>> Start Data shown

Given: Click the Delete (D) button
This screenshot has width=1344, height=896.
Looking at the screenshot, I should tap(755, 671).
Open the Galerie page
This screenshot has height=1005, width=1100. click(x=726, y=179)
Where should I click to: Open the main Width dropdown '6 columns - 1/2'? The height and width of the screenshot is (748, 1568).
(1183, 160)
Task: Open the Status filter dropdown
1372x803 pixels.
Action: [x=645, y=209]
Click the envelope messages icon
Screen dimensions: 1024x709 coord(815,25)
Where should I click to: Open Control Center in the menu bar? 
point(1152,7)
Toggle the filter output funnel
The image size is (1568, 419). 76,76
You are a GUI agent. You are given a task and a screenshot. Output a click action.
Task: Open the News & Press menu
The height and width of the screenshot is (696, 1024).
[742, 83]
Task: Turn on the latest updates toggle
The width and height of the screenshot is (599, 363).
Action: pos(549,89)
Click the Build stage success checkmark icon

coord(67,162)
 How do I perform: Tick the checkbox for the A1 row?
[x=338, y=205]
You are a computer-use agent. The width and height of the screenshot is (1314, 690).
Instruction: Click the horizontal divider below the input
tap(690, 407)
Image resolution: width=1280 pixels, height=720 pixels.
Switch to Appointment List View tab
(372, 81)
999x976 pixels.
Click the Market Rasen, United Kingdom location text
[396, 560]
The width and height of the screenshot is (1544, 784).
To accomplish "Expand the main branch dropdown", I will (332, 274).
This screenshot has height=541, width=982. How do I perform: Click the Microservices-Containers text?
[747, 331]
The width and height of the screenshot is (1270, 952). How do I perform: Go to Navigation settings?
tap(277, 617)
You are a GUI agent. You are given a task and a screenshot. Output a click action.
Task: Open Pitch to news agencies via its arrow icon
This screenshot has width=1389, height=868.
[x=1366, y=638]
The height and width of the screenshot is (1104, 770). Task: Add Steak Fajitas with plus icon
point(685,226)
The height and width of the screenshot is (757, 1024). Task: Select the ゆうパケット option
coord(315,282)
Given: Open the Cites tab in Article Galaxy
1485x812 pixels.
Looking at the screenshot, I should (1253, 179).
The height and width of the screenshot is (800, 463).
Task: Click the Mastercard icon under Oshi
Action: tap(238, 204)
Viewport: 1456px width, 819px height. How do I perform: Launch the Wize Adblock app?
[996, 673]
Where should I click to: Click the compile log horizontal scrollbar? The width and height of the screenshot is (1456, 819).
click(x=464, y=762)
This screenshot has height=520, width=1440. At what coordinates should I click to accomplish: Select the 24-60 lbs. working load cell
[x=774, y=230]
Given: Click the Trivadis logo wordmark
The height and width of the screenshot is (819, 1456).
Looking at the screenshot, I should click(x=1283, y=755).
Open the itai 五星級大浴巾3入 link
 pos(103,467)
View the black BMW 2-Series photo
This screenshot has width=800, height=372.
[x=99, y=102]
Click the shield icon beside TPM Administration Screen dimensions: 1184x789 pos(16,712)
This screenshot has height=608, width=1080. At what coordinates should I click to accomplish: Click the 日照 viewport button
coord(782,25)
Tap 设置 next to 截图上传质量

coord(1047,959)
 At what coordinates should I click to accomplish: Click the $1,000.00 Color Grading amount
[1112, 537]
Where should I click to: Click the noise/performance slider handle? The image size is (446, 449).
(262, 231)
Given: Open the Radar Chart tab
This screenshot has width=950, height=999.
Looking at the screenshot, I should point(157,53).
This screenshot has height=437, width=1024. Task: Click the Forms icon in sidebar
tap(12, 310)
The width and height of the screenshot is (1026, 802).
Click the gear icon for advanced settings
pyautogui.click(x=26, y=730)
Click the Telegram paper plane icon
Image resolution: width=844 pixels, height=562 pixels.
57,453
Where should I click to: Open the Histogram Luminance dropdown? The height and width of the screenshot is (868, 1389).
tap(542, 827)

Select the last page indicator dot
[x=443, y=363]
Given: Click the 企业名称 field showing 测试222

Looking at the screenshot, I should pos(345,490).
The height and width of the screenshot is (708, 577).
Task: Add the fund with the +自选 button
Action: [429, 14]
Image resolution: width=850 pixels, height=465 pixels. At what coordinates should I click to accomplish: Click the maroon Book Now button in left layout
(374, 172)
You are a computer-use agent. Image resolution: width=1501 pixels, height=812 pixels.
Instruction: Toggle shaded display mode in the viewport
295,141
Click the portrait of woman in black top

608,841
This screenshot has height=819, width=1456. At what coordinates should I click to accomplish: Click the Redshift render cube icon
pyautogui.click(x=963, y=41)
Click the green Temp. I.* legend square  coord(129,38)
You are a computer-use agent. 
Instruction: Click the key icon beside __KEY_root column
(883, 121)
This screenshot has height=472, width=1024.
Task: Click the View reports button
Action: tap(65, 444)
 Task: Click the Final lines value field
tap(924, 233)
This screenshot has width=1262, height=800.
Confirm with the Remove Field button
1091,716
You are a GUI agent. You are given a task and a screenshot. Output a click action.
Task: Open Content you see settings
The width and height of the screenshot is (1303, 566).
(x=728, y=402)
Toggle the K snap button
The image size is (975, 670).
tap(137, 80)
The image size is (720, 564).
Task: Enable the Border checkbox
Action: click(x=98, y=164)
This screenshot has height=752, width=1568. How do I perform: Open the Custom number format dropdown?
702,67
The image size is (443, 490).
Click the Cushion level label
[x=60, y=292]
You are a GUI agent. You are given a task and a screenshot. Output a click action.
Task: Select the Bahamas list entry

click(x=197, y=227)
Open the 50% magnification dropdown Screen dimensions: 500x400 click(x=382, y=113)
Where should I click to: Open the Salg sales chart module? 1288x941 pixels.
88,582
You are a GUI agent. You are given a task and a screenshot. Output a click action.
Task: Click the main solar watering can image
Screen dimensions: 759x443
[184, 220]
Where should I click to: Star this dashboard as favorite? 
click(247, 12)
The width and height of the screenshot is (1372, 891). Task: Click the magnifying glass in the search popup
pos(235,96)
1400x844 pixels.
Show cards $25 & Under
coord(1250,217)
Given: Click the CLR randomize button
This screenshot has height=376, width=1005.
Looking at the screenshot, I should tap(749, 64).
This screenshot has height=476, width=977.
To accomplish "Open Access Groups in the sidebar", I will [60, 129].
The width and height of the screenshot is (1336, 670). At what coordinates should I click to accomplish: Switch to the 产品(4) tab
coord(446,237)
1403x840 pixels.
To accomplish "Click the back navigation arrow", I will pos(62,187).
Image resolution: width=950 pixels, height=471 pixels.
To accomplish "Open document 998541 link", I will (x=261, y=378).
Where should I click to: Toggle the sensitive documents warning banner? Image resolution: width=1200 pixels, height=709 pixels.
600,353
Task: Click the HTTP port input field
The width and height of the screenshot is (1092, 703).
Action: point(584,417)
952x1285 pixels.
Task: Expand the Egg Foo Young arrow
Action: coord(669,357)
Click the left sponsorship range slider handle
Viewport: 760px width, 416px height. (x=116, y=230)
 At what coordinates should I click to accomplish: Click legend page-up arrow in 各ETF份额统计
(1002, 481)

>> End Data shown

What is expected – Report every line of the records above that contains the string "settings", copying each line in full.

Answer to the problem –
The width and height of the screenshot is (1270, 952). How do I perform: Go to Navigation settings?
Click the gear icon for advanced settings
Task: Open Content you see settings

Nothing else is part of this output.